A La Coruna (Espagne), Jim et Jane et leur chat ( !), viennent du sud de l’Angleterre, ont démissionné de leur travail dans l’informatique et vivent sans trop de moyen sur leur bateau « Ruddles »… et dans ce port depuis 2 ans ! Ils nous ont été d’une aide précieuse dans la recherche de shipchandlers abordables pour réparer Emilie. Egalement à noter une discussion avec Jim sur les pompes de cale : on lui fait part de nos ennuis concernant l’évacuation de l’eau dans le fond de notre bateau. Car malgré une pompe de cale efficace, le tuyau est trop grand et l’eau revient sans cesse dans le puit de cale ce qui fait remonter le flotteur-contacteur, redémarrer la pompe et consomme de l’énergie. On pense donc à plusieurs solutions tel qu’un clapet (déjà tenté mais vite été hors d’usage, peut-être à cause du gasoil…), un siphon, un anti-siphon (avec quelle hauteur de col de cygne ?), etc. Jim nous dessine alors son bateau et commence à noter sur le dessin l’emplacement d’une dizaine de pompes-de-cale ! Il en a installé partout avec différentes sources d’alimentation électrique pour encore plus de sécurité. On est tombé sur Monsieur « pompe-de-cale » qui nous trouve un peu « légers » avec une unique pompe à bord. La discussion a continué sur le fonctionnement d’un anti-siphon tenté sur Emilie mais qui n’a jamais fonctionné. Nous nous contentons donc pour l’instant d’une pompe avec un clapet, déjà remplacé 2 fois. Le siphon ou l’anti-siphon devrait être plus sûr mais pas de place pour faire remonter le col de cygne suffisamment haut, au dessus de la sortie. C’est pompant… quelqu’un a une idée ?!

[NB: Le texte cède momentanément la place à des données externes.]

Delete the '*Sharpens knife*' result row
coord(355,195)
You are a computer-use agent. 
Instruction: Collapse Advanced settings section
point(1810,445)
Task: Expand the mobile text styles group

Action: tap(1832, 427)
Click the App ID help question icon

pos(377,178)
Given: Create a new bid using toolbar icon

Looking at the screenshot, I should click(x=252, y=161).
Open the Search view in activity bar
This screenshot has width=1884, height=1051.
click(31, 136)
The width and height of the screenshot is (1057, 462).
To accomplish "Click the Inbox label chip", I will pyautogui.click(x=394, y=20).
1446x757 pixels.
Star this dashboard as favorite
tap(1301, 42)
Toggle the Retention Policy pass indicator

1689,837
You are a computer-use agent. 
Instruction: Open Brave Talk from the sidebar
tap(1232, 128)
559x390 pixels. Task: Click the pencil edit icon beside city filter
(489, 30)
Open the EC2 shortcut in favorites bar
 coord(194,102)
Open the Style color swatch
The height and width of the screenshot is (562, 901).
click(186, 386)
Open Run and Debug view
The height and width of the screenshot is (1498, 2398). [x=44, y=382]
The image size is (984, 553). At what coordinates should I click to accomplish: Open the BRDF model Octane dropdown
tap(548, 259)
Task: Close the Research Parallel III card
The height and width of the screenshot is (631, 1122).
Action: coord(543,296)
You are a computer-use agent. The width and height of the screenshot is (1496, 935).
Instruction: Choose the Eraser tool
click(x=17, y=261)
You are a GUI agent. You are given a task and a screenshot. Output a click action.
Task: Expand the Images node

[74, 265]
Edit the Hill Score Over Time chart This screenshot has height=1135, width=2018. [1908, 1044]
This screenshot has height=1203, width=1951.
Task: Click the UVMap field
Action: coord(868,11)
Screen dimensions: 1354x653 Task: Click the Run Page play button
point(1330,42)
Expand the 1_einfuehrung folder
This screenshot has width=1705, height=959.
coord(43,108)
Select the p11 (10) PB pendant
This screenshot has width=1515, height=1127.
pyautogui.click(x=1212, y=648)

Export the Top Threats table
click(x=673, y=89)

C’est aussi à La Coruna que nous avons fait connaissance d’Antoine et d’Evangéline, convoyant un gros catamaran destiné à faire du « charter » aux Antilles. Trentenaire, Antoine en est à sa 14ème traversée de l’Atlantique… impressionnant ! Ils vivent également sur leur bateau et de l’organisation de croisières à la découverte des fiords norvégiennes.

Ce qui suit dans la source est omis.